According to Dodgers’ propaganda, this no-name thumper hits a home run every 15.58 at-bats — ranking him 27th in baseball history. Yowza!

Now you would think anyone ranked 27th in baseball history in anything would be a household name, but in his own clubhouse no one seems quite sure how to pronounce his name.

First of all, I thought anyone who is even slightly more than a casual baseball fan knew who Marcus Thames was. No? Secondly, who cares how you say his name? How is that relevant to anything at all? How do you pronounce Simers? Does it rhyme with timers or trimmers? It doesn’t matter, I don’t care. Pretty condescending stuff in there, but it gets better:

Ordinarily I don’t like to start off a week talking to stiffs, but that leaves so few Dodgers to interview these days.

And besides, the Dodgers have assured me this stiff is different from all the others they have lined up to play left field.

Typical of print guys to talk all tough while hiding behind their keyboards. Imagine if he was that much of a dick to his face though? Oh, wait:

“Are you that horrible on defense that teams don’t think it’s worth playing such a home run threat?” I asked by way of introduction.

Maybe somebody else wastes time schmoozing with Tims/Tems, but he’s a one-year rental who has some explaining to do. How bad are you on defense that teams don’t dare risk playing you?

Tims/Tems just smiled.

I asked again, because I remember my dealings with Lofton, who would never answer the first question. Eventually he would, while also complaining, “You never write down what I say.”

I always told him the same thing. “You’re boring, but I come back hoping one day you might say something of interest.”

That’s how you introduce yourself? You kidding me? You realize that’s a human being you’re talking to right? This character assassination attempt probably backfires a little on Simers (like timers)/Simers (like trimmers) because a lesser man would have clocked TJ right there. Thames took the high road by smiling and walking away and really solidifies the impression that most people have of him being a pretty stand up and decent person. Simers, however, sees it differently:

All he would have had to say was, “It’s now a Dodgers tradition to play left fielders who can’t play defense,” and everyone would have gotten one last laugh at Manny’s expense.

Or, he could have said it’s all part of GM Ned Colletti’s master plan to get the team ready for the World Series when the Dodgers will require a DH. Or, he could have said, “Plaschke wanted Bynum traded, but I was with Page 2 all the way.”

Instead he curled up into a ball, and I didn’t even ask him about his anemic .248 lifetime batting average.

This is probably my favorite part. Thames is a standoffish guy because he refused to answer the honest question of a poor little journalist just trying to do his job and get the story so his editor doesn’t berate him when he gets back to the office with nothing to print. It has everything to do with a spoiled, privileged professional athlete and nothing to do with a crusty old hack asking an already insulting question in the most condescending manner imaginable. All he would have had to say, TJ? Seriously? All you had to do was ask the question with a little more tact and you would have gotten that answer you were looking for. Only that’s not the answer you were looking for, was it? You know it, I know it. What you were looking for is exactly what you got, exactly what you set out to do. A totally unnecessary attempt at a character assassination and a clubhouse controversy brewed out of thin air.

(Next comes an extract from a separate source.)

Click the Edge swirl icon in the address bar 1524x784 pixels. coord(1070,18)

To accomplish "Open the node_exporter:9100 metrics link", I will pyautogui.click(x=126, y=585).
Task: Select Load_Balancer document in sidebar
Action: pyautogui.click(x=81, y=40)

Simers calls himself provocative, but when I think “provocative”, I think controversial but thought provoking. Asking tough questions but getting necessary answers. This is none of that. This entire piece is uncomfortable to read and doesn’t contain a single redeeming quality. I learned nothing from this article. I questioned nothing other than the LA Times. This is not provocative. It’s a cheap trick to stir up controversy and drive readers to the LA Times site (or to buy the hardcopy if people still actually do that). The LA Times doesn’t care if you’re reading it because you enjoy it, or because you’re pissed off. They only care that there are eyeballs on their pages, catching glimpses of their ads. It’s tabloid “journalism” and, sadly, it works.